02 September 2009

A Slow Education

A loud clank sounded off Marguerite’s marquis-cut diamond as her hand slapped the glass which covered our black wicker table at dinner; a small bit of mashed-up blueberries and soft, brown crust squished out her mouth. She made a shield with both her hands in front of her face – mush spewing out – her cheeks bright vermilion; she could not stop laughing. I chuckled, took my eyes off of her for a moment, and watched a frumpy woman with subtle facial hair walking her miniature poodle down the road.

The day started off unusually considering that Marguerite, who typically sleeps far longer than I do, was already up and about early. A hazy light came in through the cracks of our lace curtains; she slid about on the hardwood floors in knee-high socks singing Hey when she sings, when she sings when she sings like she runs moves like she runs with her wet hair wrapped in a blue towel turban-style, cuddled in her Princeton literary society sweat-shirt, sleeves rolled up, taking whispering sips of a cup of fresh decaf Sumatra while I migrated and awoke, abruptly and literally, on her side – the wrong side of the bed.

We spent that evening at a cozy restaurant under a wide red and white umbrella when the sun slathered the sky with a Clementine coat; fat, pregnant pigeons parachuted from the flat tops of tall plane trees which lined the sidewalks every fifteen feet or so, swooping down, causing a loud commotion, eager for a free meal.

While I watched Marguerite eat the remainder of her croustade aux bleu, pausing every few seconds to pat her belly with a satisfied look, I felt that I could picture in my mind with clarity the revolution that took place here hundreds of years ago; the women in Parisian markets demanding that they have their bread; men with garden tools, makeshift weapons and pots for helmets marching through these very streets on the way to Versailles; the birth of a new modern age conceived by the purging of God’s sons and daughters.

Well, that pleasant Bastille Day evening the air was warm and wrapped around my body like a flannel blanket on a cold winter’s day.

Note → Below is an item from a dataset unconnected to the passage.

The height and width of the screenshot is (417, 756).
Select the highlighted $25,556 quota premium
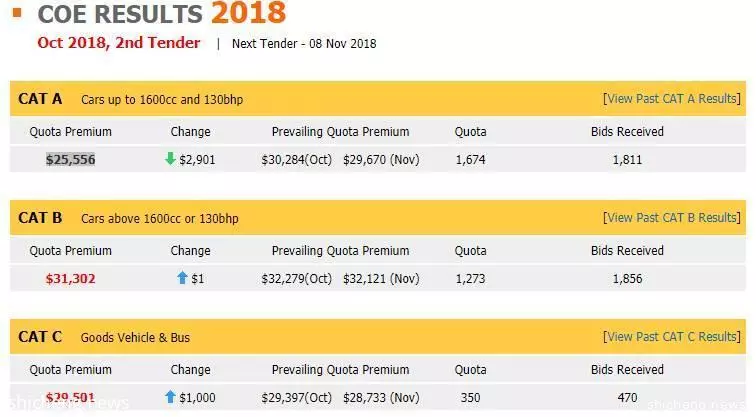pyautogui.click(x=70, y=160)
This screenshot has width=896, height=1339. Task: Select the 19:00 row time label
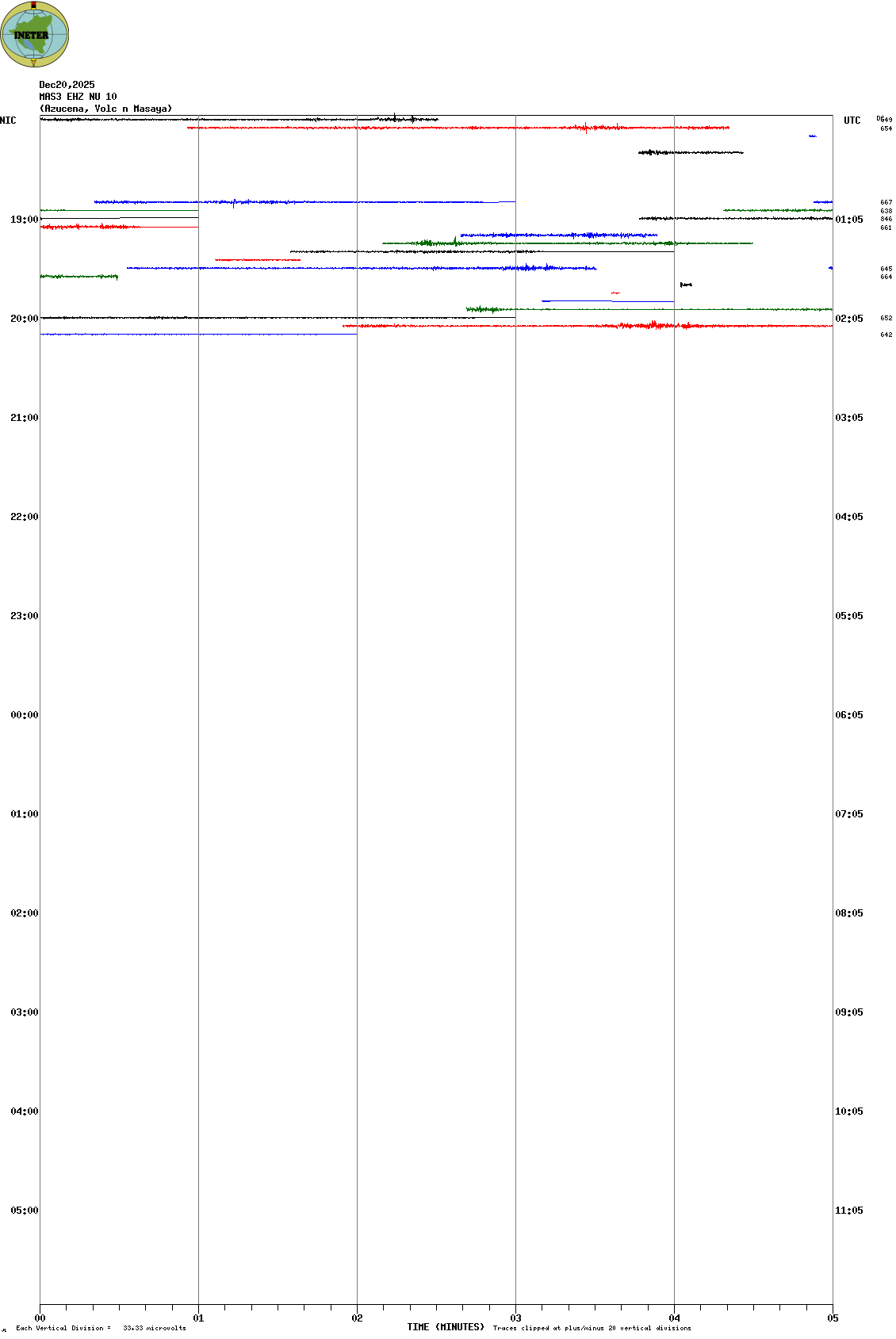tap(24, 220)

While we waited to pay for our dinner Marguerite, whose eyes were large and wide, put her hand on top of mine lovingly as we watched two pigeons peck at a piece of old crust, politely, together. Her hair, a mix of burnt rust and sunny blonde, flowed gently like a thick liquid, levitating on the currents of a light summer breeze. She wrote “I love you” in the condensation of her glass and took a sip of her water.

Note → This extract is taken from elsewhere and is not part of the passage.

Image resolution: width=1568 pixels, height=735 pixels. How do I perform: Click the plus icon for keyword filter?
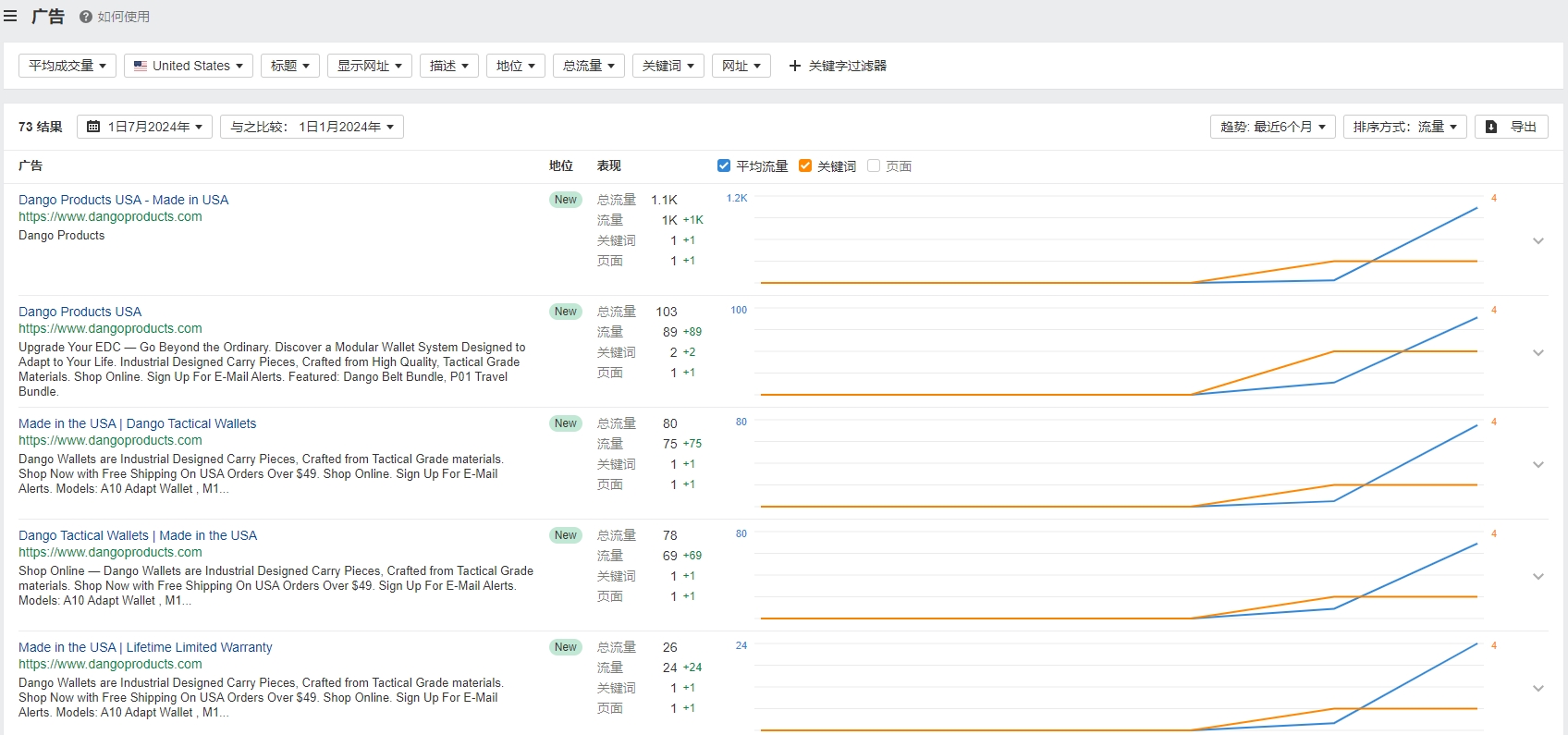(x=794, y=66)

“Going to have a cigarette?” she asked, scooting her chair back so as to recline, “I can wait here for the check. Besides, I don’t think I can get up and walk at this point.”

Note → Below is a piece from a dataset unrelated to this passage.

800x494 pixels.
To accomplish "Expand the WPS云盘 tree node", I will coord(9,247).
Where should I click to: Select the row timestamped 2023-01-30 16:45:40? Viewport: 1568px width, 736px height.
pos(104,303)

I said yes and offered her the rest of my crème Brule. She gladly accepted. Taking the last gulp of my glass of Chianti I stepped away from the table and walked towards the front doors, away from the patrons, to smoke a cigarette.

I happened upon an elderly Asian man sitting on the street on top of a bamboo mat with sunglasses on, humming what sounded like the Time’s Are-a-Changin’, shaking the loose change in his cup as if it were a tambourine. When he saw me he stopped altogether and stared up.

“THIS IS WATER!” he exclaimed, in a amalgamation of accents, French, Chinese(?), English.

“Excuse me?”

The man began to rock back and forth violently, pointing at random objects around us (a fire hydrant, a piece of old gum on the sidewalk, a newspaper blowing away in the wind).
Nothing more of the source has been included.